Stockpile: Shopkeeper Edward Coyle with some of the supplies he had stored ahead of Brexit.
Stockpile: Shopkeeper Edward Coyle with some of the supplies he had stored ahead of Brexit.

A shop owner who stockpiled custard creams for customers has said the Brexit delay has wrecked his plans.

Edward Coyle owns and runs Centra in Raphoe, Co Donegal, 10km from the Border with Northern Ireland.

He has been stockpiling UK-made items, such as Jacob’s Custard Creams, Heinz Beans and garlic bread for months in anticipation of a no-deal Brexit.

But with the deadline pushed back to October, his goods will go out of date unless he sells them, which will in turn affect his supply chain.

“We were ready for March 29 and we were ready on April 12. Now this delay has wrecked our plans,” Mr Coyle said.

“We have to sell off all the stuff that we had stockpiled and we have to stockpile again for October, but my worry is that Brexit can happen at any time. It can happen in June when they review it, so how do I prepare? How do I manage that?

“The items I have stockpiled are items that we can’t guarantee we will have on the shelves if a no-deal Brexit happens.

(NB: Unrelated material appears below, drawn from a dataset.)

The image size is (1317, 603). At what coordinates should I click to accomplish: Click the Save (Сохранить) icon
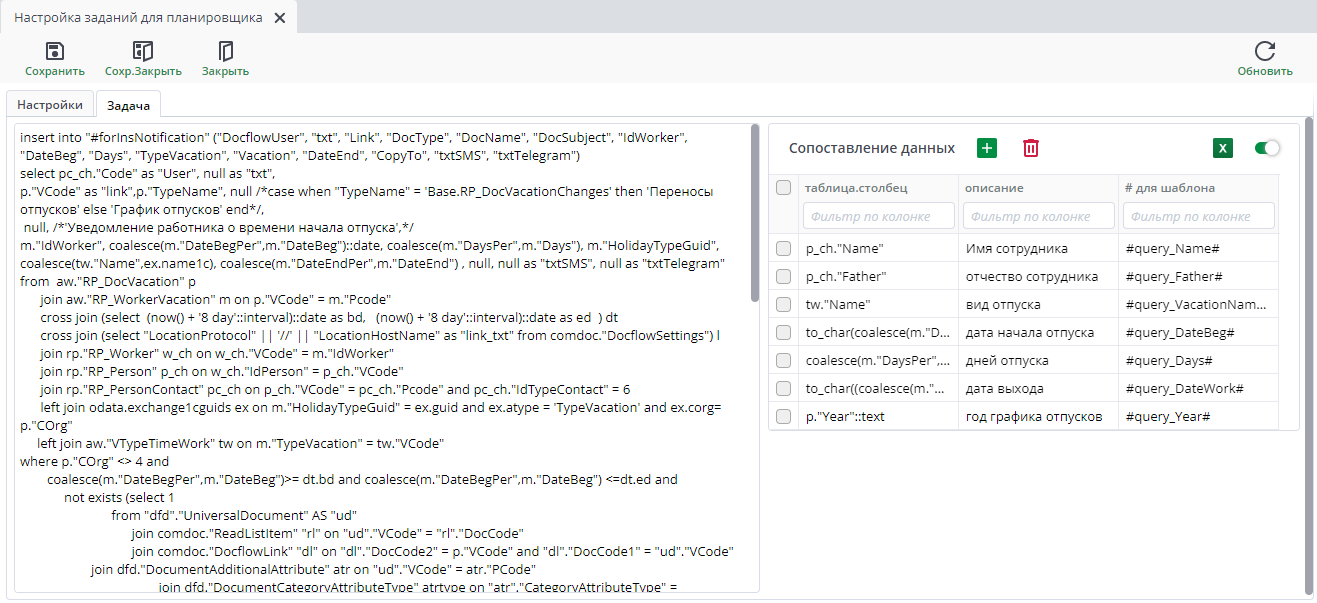point(55,52)
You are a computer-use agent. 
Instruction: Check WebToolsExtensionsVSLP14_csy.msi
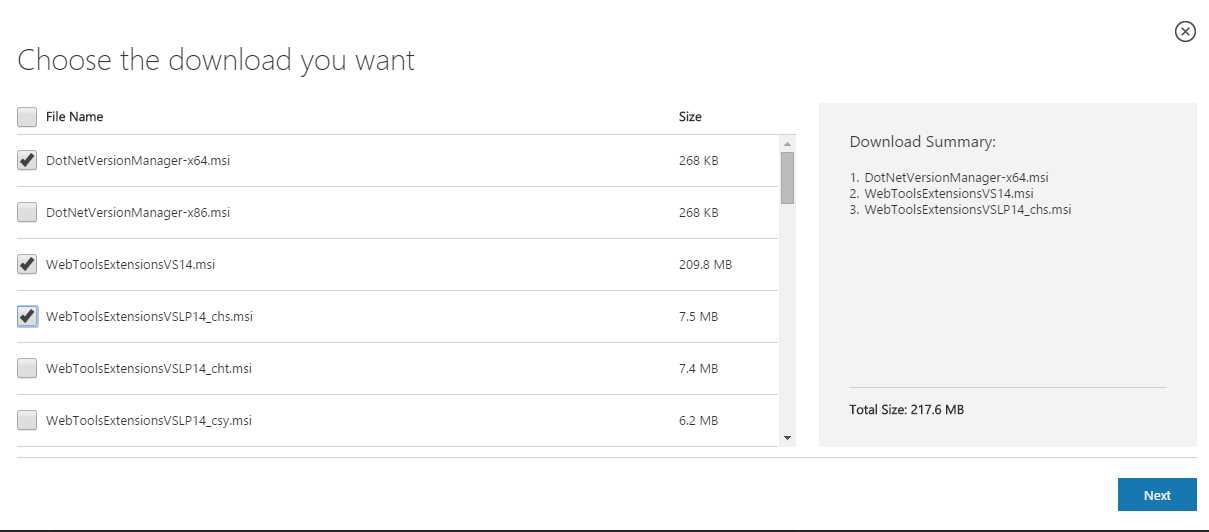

“Anything that is produced in Great Britain is stuff we have stockpiled.

“That would be biscuits such as custard creams, which are manufactured in Great Britain and brought across, and brands like Heinz.

“Custard creams are very telling because they are something that only sell very well in the British Isles – Ireland, England, Scotland and Wales.

“They are only made in Manchester and a few factories in Great Britain. It’s not something where you can ring up France and ask them to send you a few containers of custard creams – they don’t make them anywhere else.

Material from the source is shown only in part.